Once outside the shower, things were only marginally better. I no longer feared drowning, but greeting the ground in a disagreeable manner was still a distinct possibility. So, I did the smart thing, sat down, put my head between my legs (and discovered that yes, I really do need to shave them before donning shorts this season), and thought “this will soon take care of the problem”. Only it didn’t. I went from feeling as though I was going to faint to feeling as though I was going to be very sick, very soon. So I adopted a position of adoration in front of the commode, only to realize that I was going to faint, no, get sick, no, faint… well, you get the idea. I took the only remaining option left to me. I decided that if I was going to meet the ground, I’d do it on my own terms and lay down on the floor, dripping wet, to wait it out. It was cold on the floor, and it put me in the perfect position to realize I have obviously been skimping on the under the counter cleaning routine recently. Funny how mundane thoughts tend to intrude at times when more serious thoughts like, “Am I going to die now?” should hold sway. At any rate, I didn’t die and eventually was able to maintain an elevated position long enough to climb back into bed, where at least it wasn’t cold.

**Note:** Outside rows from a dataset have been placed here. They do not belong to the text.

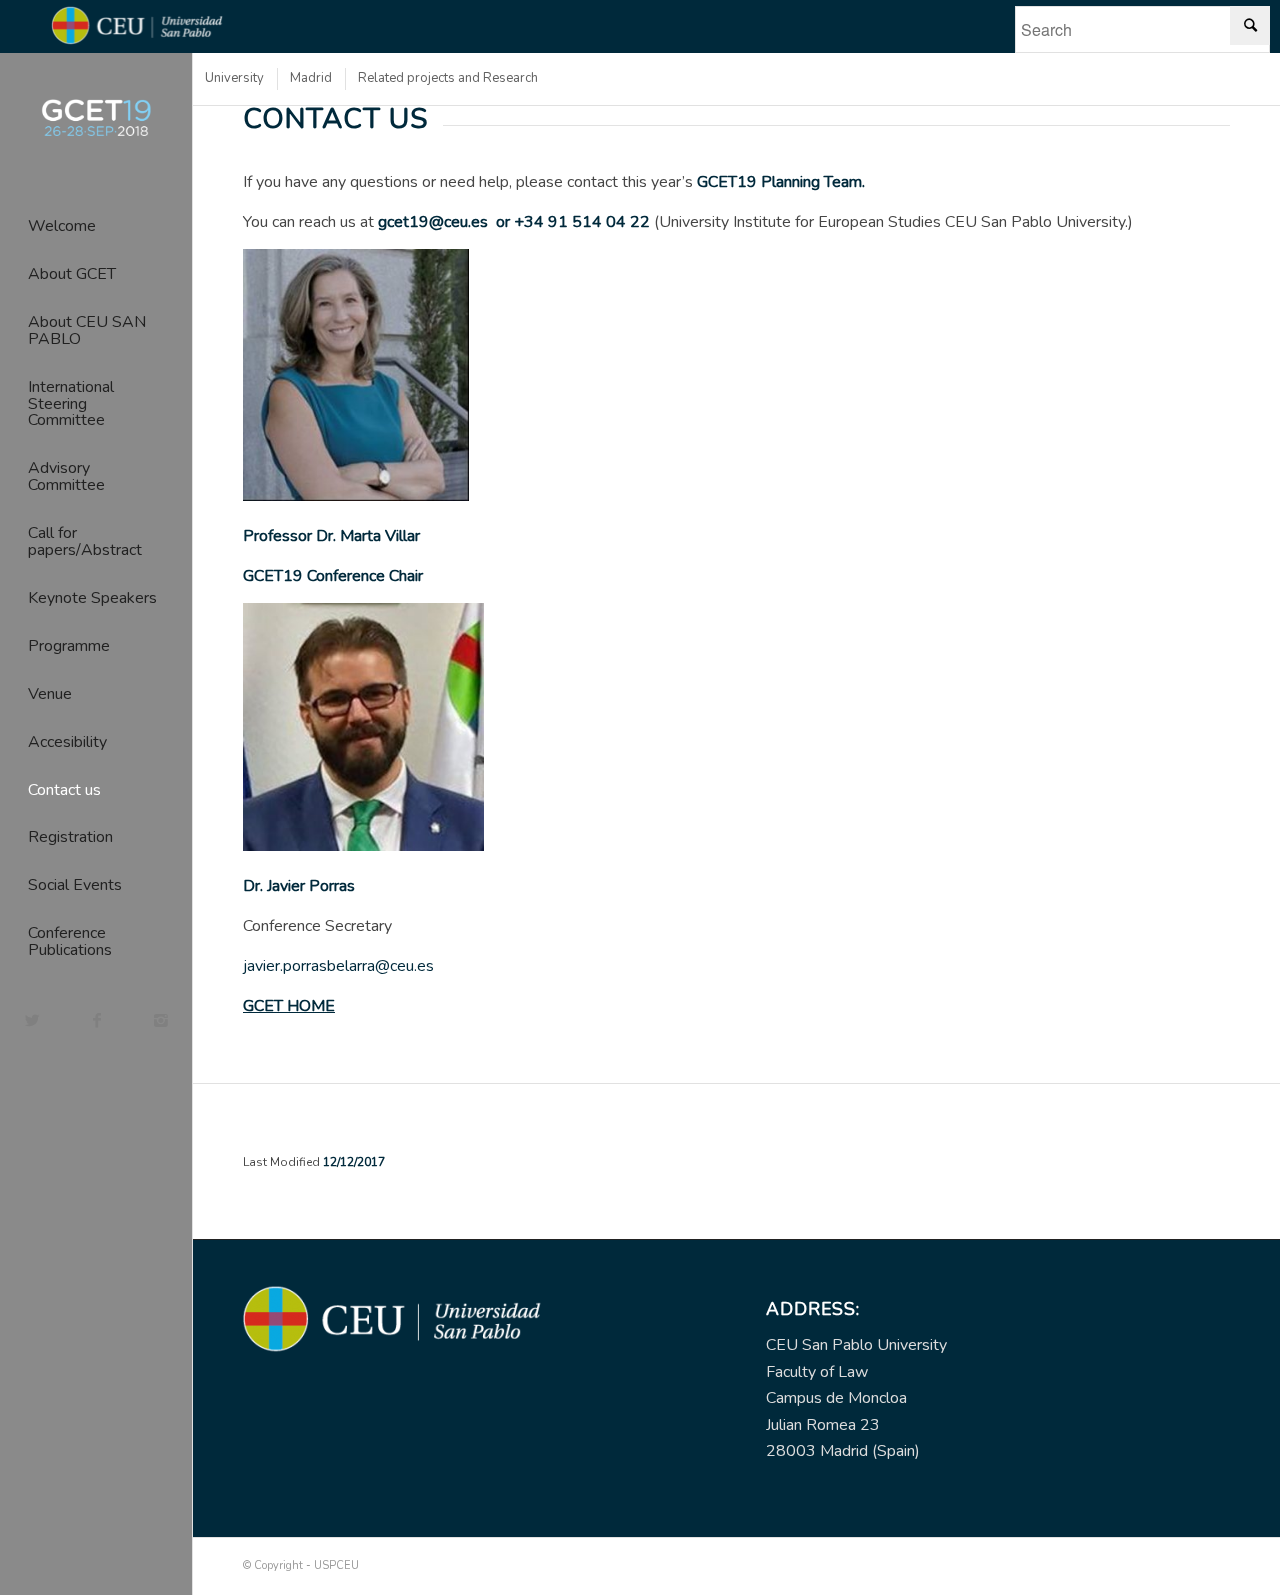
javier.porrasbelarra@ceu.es (338, 966)
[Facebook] (96, 1020)
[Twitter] (32, 1020)
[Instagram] (160, 1020)
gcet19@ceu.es (433, 222)
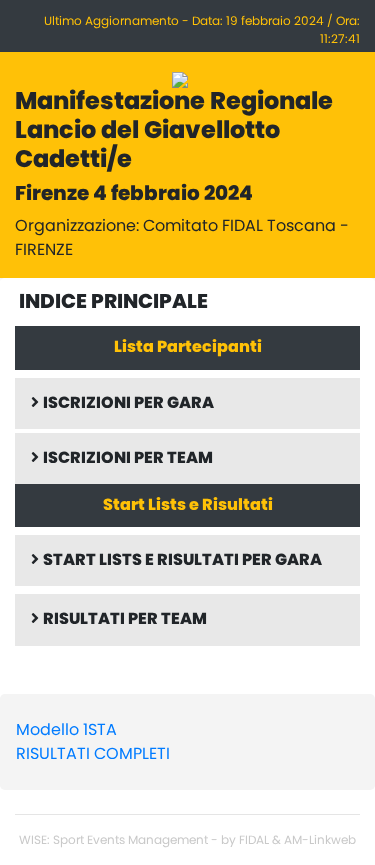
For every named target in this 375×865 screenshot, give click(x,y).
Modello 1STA (66, 730)
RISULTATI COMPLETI (93, 754)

Once rational thought was again possible, (and I was no longer staring at dust bunnies), it struck me that the head cold and popping noises I’d been hearing in my ears for the past day were probably responsible for the vertigo and nausea. So I got an appointment with my doctor, and asked my nephew to take me. I’m usually much more independent than that but I didn’t think driving myself today was such a great idea.
By now, you are by now asking yourself, well fine! What does this all have to do with the usual Spark-related topics? So, I’ll tell you. I’ve been hovering above my goal for the past couple of weeks now. We’ve been flirting you might say, but not yet to the dating stage. When I got on the scale at the doctor’s office, I found that my home scale has been lying to me all this time (something I know we all suspect from time-to-time). I have apparently passed my goal by 0.9 pounds!!!! So now what? Am I going to log in my fab new weight on my SparkPeople tracker? Of course not! My goal was to lose 57 pounds, and by God, I’m going to lose 57 pounds, as measured by my old, if somewhat unreliable, home scale. So that’s my silver-lining story. Even though the day started out in a particularly crummy fashion, I learned something wonderful (no, not that my legs are overdue for some attention from my razor and the dust bunnies have been fruitfully multiplying under the bathroom counter). I learned that with a little bit of work and perseverance, I am capable of achieving a goal that I never thought possible. And that’s a good way to end any day in my book!